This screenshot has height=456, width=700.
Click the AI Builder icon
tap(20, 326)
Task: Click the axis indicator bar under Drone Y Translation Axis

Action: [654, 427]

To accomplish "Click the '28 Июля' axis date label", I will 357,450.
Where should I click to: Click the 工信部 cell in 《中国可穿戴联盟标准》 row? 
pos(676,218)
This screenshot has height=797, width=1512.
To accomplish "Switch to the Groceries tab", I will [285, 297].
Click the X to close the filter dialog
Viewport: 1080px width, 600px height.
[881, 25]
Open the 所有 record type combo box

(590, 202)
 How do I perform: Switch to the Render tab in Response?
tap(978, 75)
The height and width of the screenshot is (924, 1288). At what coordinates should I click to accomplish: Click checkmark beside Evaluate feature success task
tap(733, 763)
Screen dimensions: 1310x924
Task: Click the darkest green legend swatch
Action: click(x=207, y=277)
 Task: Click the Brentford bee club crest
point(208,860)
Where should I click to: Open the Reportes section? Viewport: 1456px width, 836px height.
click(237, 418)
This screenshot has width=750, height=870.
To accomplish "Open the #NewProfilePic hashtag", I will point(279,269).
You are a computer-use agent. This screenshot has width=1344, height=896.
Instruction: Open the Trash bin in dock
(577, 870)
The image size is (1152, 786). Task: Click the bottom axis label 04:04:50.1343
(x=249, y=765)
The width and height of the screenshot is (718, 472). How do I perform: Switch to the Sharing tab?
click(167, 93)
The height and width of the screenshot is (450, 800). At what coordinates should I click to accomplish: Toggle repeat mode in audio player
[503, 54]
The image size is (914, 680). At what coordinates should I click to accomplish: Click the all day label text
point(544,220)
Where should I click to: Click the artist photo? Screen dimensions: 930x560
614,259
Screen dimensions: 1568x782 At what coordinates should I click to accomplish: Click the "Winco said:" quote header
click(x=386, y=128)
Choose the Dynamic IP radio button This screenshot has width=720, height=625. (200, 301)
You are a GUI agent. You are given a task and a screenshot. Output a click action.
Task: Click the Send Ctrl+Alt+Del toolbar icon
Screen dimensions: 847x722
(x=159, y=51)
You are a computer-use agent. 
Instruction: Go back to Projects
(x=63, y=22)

++++++

- [Problem description]: Please count the lines in the items above that contain the string "screenshot", and give only that number.

- [Complete response]: 9